=== Data ===
BEGIN
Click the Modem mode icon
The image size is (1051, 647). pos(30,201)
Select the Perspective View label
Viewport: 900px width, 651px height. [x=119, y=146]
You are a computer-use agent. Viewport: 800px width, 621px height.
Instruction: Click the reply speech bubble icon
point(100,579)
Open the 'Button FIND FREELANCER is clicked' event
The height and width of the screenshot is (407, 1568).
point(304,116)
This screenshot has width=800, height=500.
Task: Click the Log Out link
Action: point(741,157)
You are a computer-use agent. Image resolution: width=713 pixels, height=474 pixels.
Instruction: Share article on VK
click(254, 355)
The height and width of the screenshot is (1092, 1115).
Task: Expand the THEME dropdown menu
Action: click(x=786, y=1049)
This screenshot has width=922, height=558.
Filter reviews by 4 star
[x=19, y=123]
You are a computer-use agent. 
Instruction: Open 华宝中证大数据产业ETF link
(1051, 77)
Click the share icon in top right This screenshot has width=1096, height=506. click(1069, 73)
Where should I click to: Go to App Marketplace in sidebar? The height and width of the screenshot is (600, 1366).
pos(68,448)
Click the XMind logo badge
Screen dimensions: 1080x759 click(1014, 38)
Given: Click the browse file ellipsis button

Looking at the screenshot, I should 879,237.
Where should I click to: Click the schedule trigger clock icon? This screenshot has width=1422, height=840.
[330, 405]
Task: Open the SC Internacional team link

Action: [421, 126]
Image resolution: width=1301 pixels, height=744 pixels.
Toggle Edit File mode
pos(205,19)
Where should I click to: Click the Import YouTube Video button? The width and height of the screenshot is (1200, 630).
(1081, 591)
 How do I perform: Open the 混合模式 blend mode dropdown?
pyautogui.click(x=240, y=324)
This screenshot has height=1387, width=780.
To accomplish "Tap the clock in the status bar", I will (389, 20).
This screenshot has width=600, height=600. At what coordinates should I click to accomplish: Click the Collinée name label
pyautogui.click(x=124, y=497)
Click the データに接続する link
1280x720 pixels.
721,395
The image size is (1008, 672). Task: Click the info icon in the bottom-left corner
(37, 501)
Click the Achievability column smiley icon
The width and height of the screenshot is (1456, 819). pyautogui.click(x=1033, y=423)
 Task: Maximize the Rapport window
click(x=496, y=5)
END
=== Problem ===
Only the lines from the start of the data to the line holding "You are a computer-use agent. Image" are wanted; return them exactly, both ends included.

=== Output for this task ===
Click the Modem mode icon
The image size is (1051, 647). pos(30,201)
Select the Perspective View label
Viewport: 900px width, 651px height. [x=119, y=146]
You are a computer-use agent. Viewport: 800px width, 621px height.
Instruction: Click the reply speech bubble icon
point(100,579)
Open the 'Button FIND FREELANCER is clicked' event
The height and width of the screenshot is (407, 1568).
point(304,116)
This screenshot has width=800, height=500.
Task: Click the Log Out link
Action: point(741,157)
You are a computer-use agent. Image resolution: width=713 pixels, height=474 pixels.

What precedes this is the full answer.